Angle AOB is given by
angle (AOB) = 360^{o} / 6 = 60^{o}

Since OA = OB = 10 cm, triangle OAB is isosceles which gives
angle (OAB) = angle (OBA)

So all three angles of the triangle are equal and therefore it is an equilateral triangle. Hence
AB = OA = OB = 10 cm.
Problem 2
A circle of radius 6 cm is inscribed in a 5 sided regular polygon (pentagon), find the length of one side of the pentagon.(approximate your answer to two decimal places).
Solution to Problem 2:

Let t be the size of angle AOB, hence
t = 360^{o} / 5 = 72^{o}

The polygon is regular and OA = OB. Let M be the midpoint of AB so that OM is perpendicular to AB. OM is the radius of the inscribed circle and is equal to 6 cm.

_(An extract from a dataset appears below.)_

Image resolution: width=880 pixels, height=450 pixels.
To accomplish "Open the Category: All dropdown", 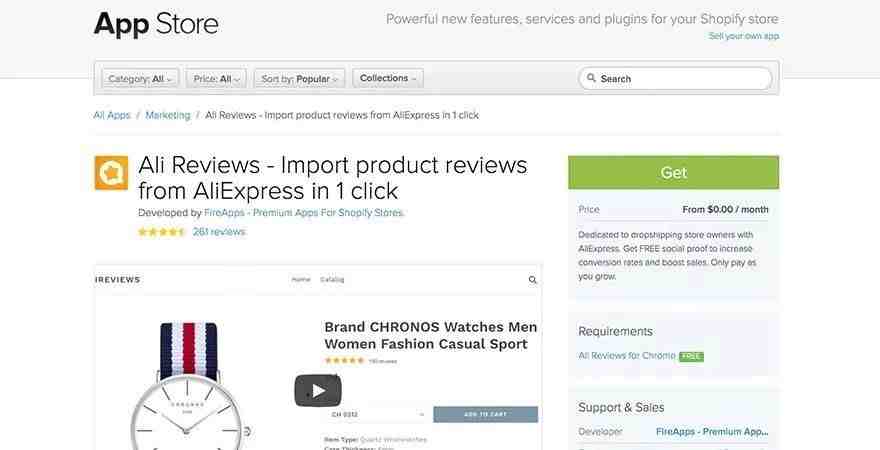I will point(140,79).
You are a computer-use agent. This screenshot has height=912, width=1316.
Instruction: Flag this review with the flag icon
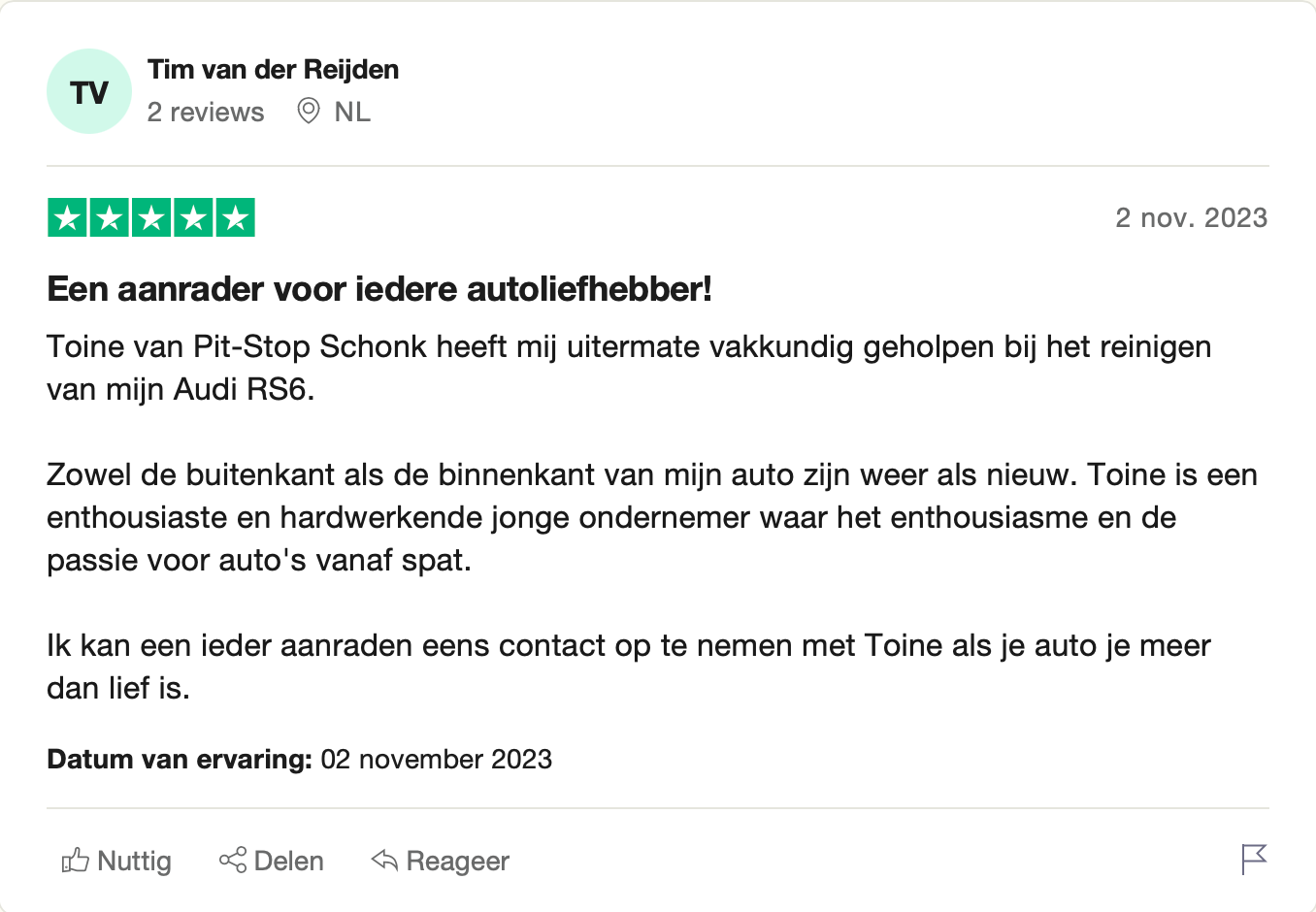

Right angle trigonometry gives
tan(t / 2) = MB / OM

The side of the pentagon is twice MB, hence
side of pentagon = 2 OM tan(t / 2) = 8.7 cm (answer rounded to two decimal places)
Problem 3
Find the area of a dodecagon of side 6 mm. (approximate your answer to one decimal place).
Solution to Problem 3:

A dodecagon is a regular polygon with 12 sides and the central angle t opposite one side of the polygon is given by.
t = 360^{o} / 12 = 30^{o}

We now use the formula for the area when the side of the regular polygon is known
Area = (1 / 4) n x^{2} cot (180^{o} / n)

Set n = 12 and x = 6 mm
area = (1 / 4) (12) (6 mm)^{2} cot (180^{o} / 12)
= 403.1 mm^{2} (approximated to 1 decimal place).
Problem 4
Show that if the number of sides n of a polygon inscribed inside a circle of radius R, is very large then the area of the polygon may be approximated by the area of the circumscribed circle with radius R. (HINT: If angle x is very small and is in radians, then sin x may be approximated by x).
Solution to Problem 4:

The area of a regular polygon with n sides may be given in terms of R by
area = (1/2) n R ^{2} sin (2 pi / n)

If n is large, then 2 Pi /n is very small and sin (2 pi/n) may be approximated by 2 pi / n so that the area may be approximated by
area = (1/2) n R ^{2} (2 pi / n)
= pi R ^{2}

which is the area of the circle.
For more on the above question, see the interactive tutorial in regular polygons.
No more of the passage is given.